WHAT TO DO:
Output the exact lines that start at the one containing "Click the 4200.00MHz frequency field" and continue to the last line of the entries below; do not output pictures.

MATERIAL PROVIDED:
§

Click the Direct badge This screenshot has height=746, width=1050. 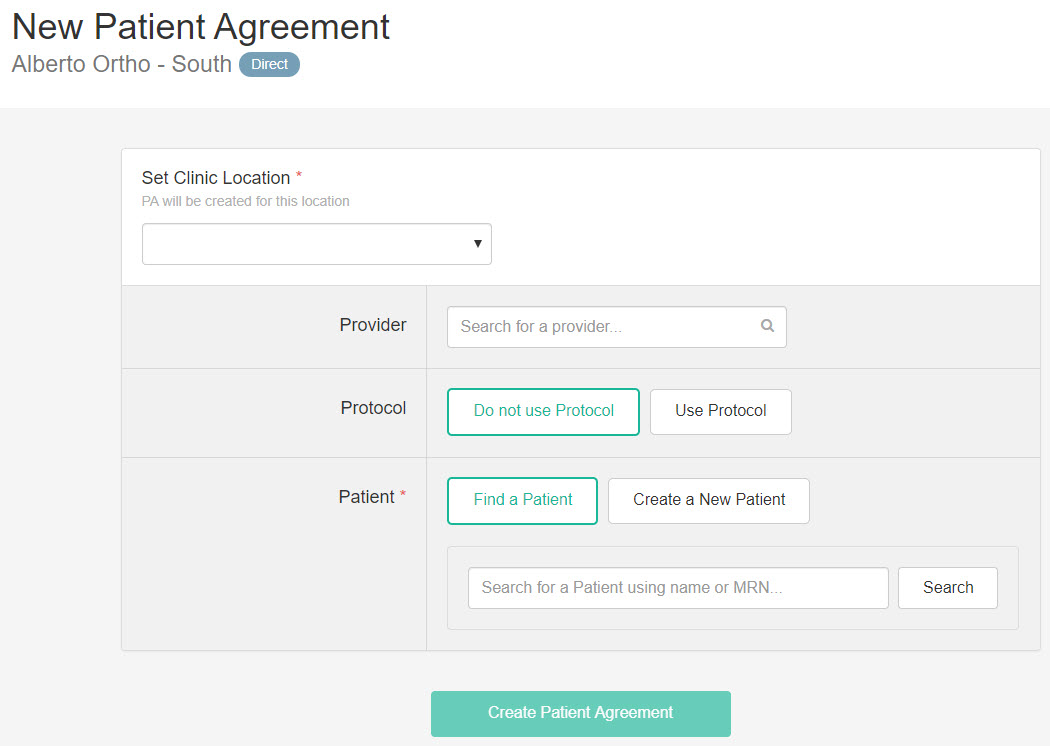point(269,65)
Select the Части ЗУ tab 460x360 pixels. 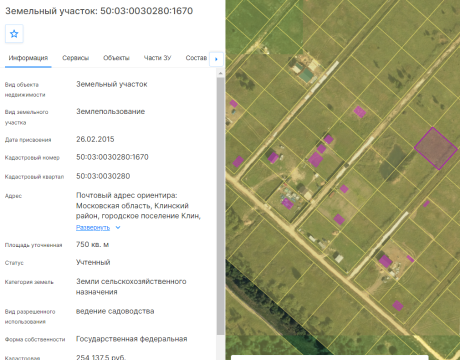[x=157, y=58]
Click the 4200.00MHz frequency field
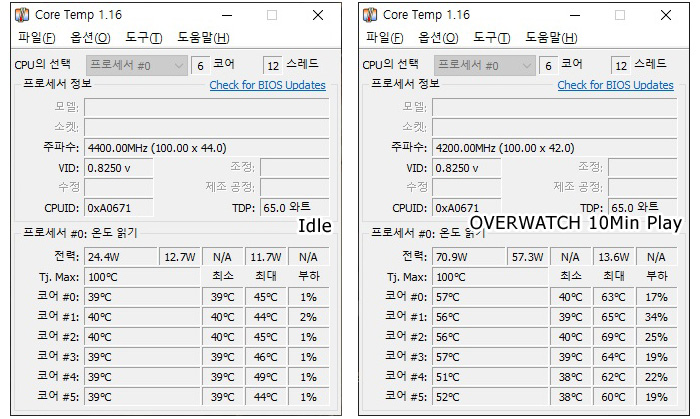The width and height of the screenshot is (700, 419). click(x=554, y=148)
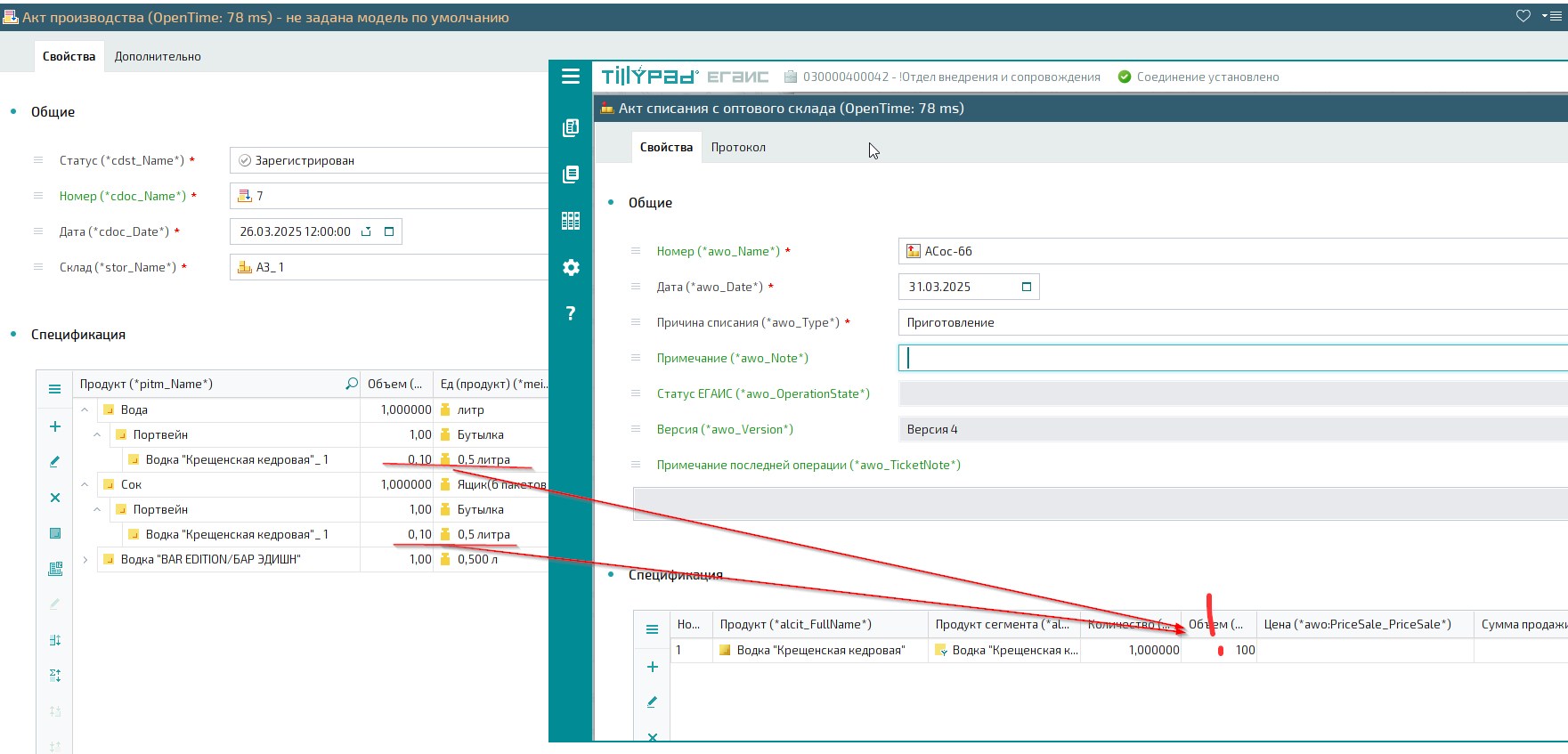Select Водка "Крещенская кедровая" row in write-off table
This screenshot has height=754, width=1568.
click(820, 650)
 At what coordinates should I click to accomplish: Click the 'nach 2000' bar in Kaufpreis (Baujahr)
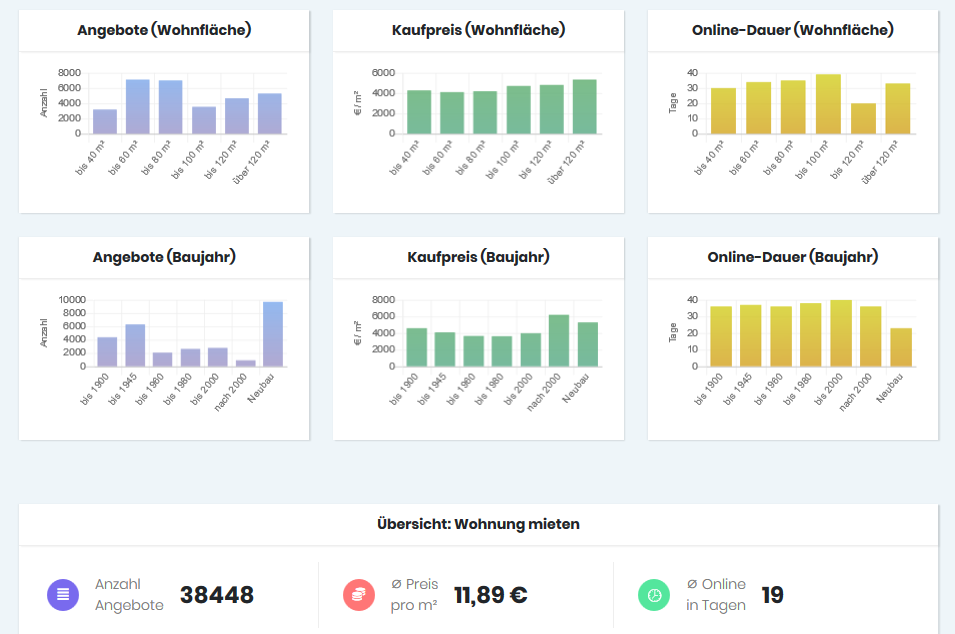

§

SOLUTION TO THE EXERCISE:
Click the 4200.00MHz frequency field
The width and height of the screenshot is (700, 419). click(x=554, y=148)
Select Водка "Крещенская кедровая" row in write-off table
This screenshot has height=754, width=1568.
click(820, 650)
 At what coordinates should I click to accomplish: Click the 'nach 2000' bar in Kaufpreis (Baujahr)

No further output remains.